Genoa Postcard: A Tale Of Modern Sailors, Echos Of The Ancient Mariner

Many seafarers are hired and fired every seven months. Some keep up this lifestyle for 40 years while sailing the world. Some of those who'd recently docked in the Italian port city of Genoa, share a taste of their travels that are connected to a long history of a seafaring life.

A sailor smokes a cigarette on the hydrofoil Procida

A sailor on the hydrofoil Procida in Italy

Daniele Frediani/Mondadori Portfolio via ZUMA Press
Paolo Griseri

GENOA — Cristina did it to escape after a tough breakup. Luigi because he dreamed of adventures and the South Seas. Marianna embarked just “before the refrigerator factory where I worked went out of business. I’m one of the few who got severance pay.”

To hear their stories, you have to go to the canteen on Via Albertazzi, in Italy's northern port city of Genoa, across from the ferry terminal. The place has excellent minestrone soup and is decorated with models of the ships that have made the port’s history.

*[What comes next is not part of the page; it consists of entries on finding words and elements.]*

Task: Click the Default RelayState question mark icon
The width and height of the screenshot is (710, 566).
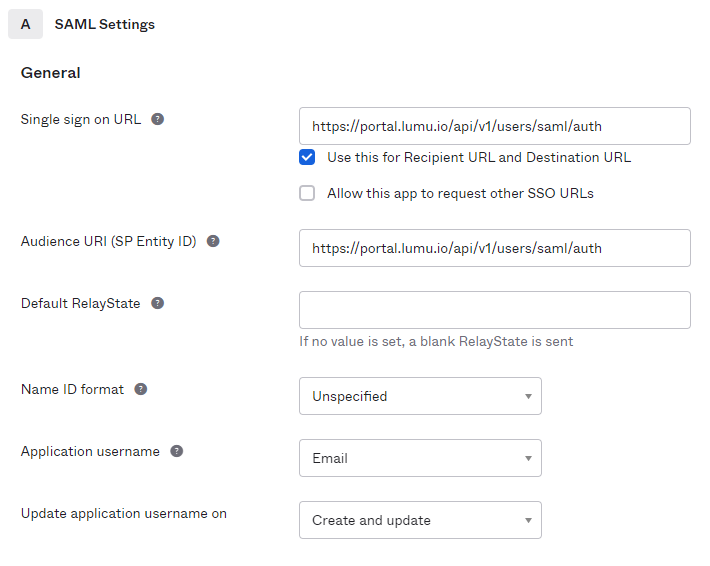Action: tap(157, 303)
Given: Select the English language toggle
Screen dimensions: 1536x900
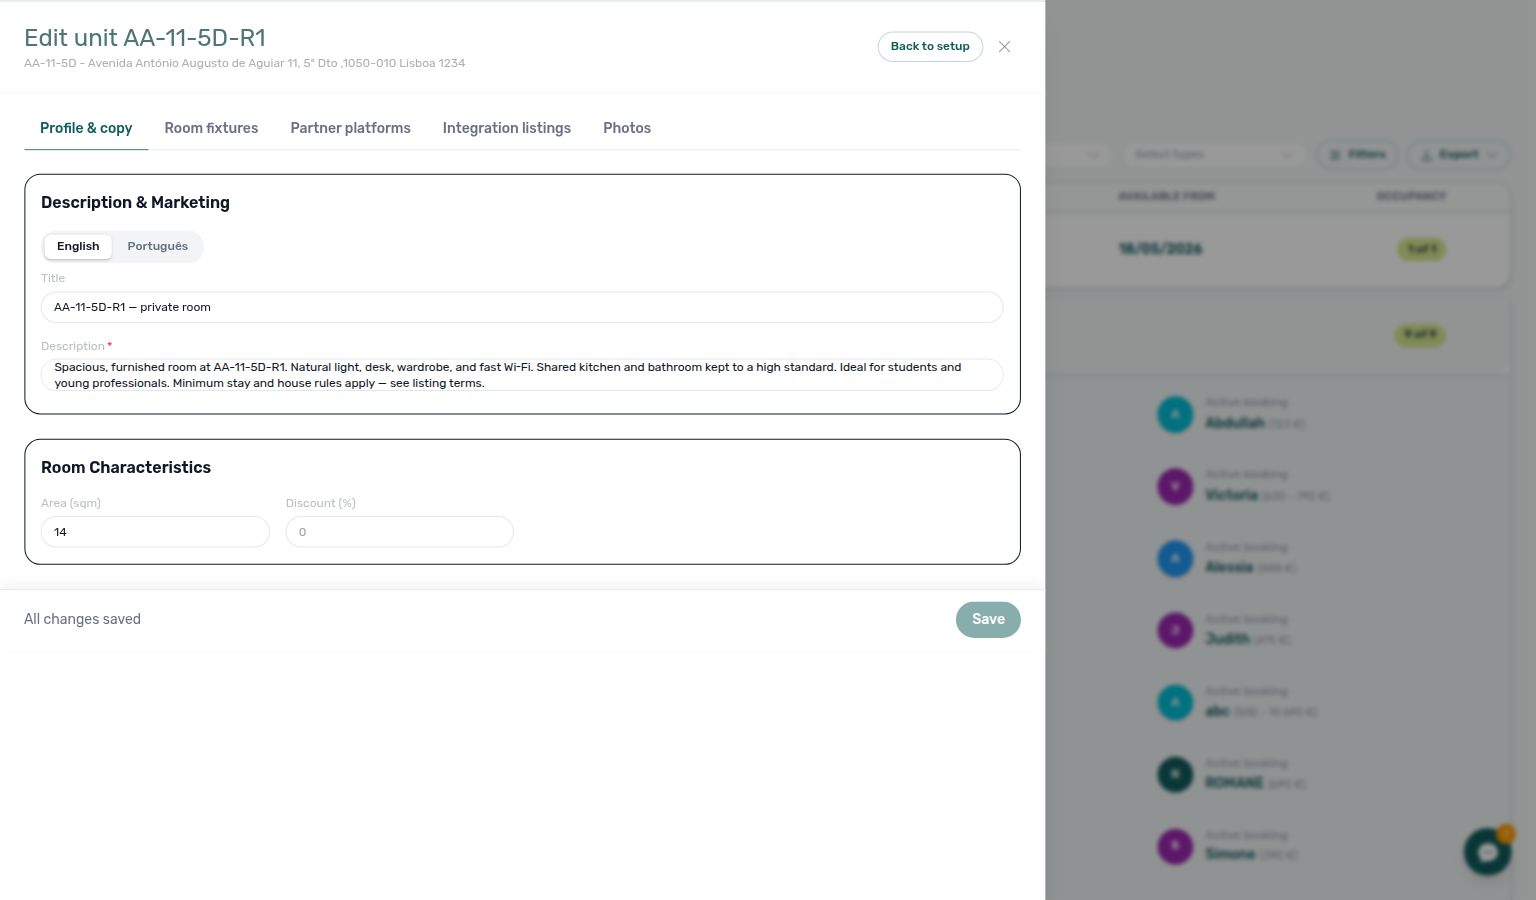Looking at the screenshot, I should (x=78, y=246).
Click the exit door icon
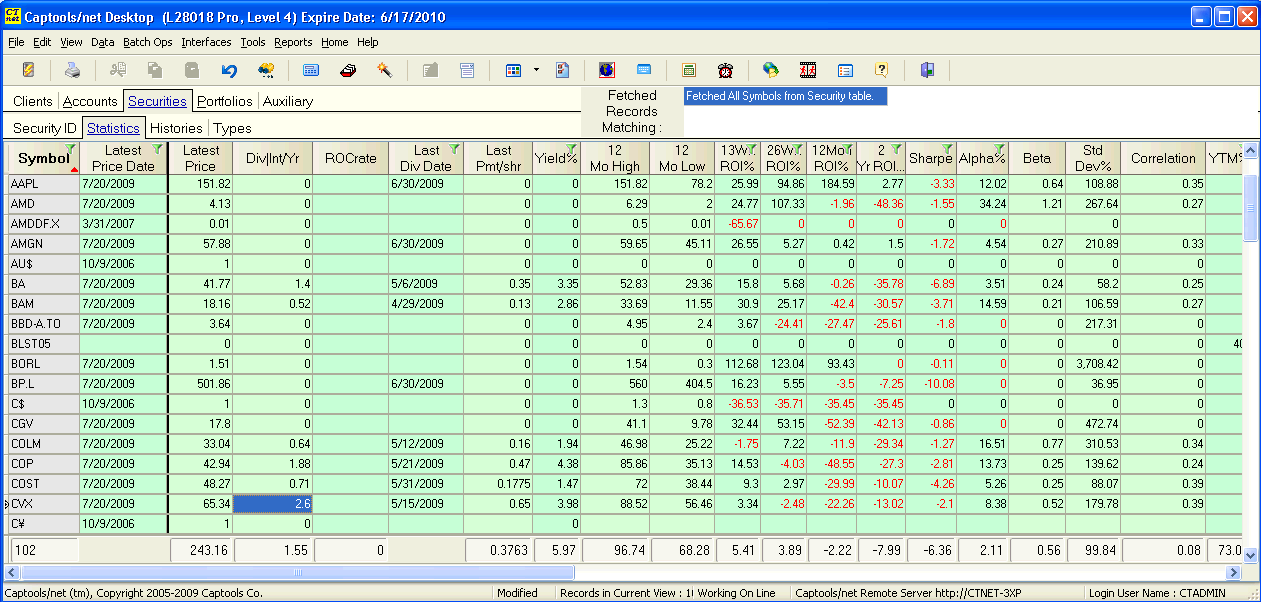The image size is (1261, 602). 928,70
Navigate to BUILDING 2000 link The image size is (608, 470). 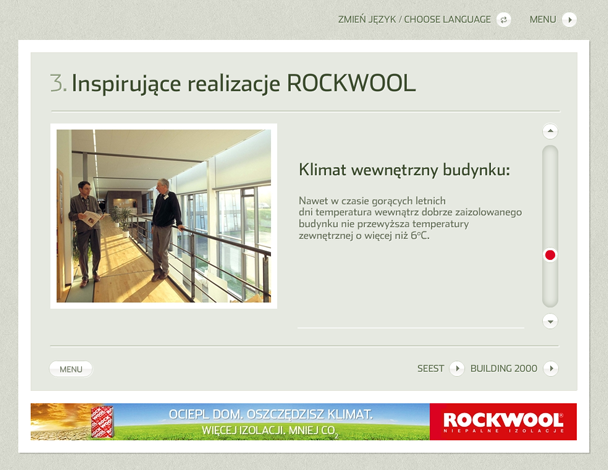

There are 38,000 Italian professional sailors, many of whom work here in Genoa, a historic port of call that today is the country's second largest after Trieste on the east coast. Luciano Rotella of the trade union Italian Federation of Transport Workers says the official number of maritime workers is far lower than the reality, which contains a tangle of different laws, regulations, contracts and ethnicities — not to mention ancient remnants of harsh battles between shipowners and crews.

The result is that today it is not so easy to know how many people sail, nor their nationalities.

What is certain is that every six to seven months, the Italian mariner disembarks the ship and is dismissed: they take severance pay and after waits for the next call. Andrea has been sailing for more than 20 years: “When I started out, to those who told us we were earning good money, I replied that I had a precarious life: every landing was a dismissal.”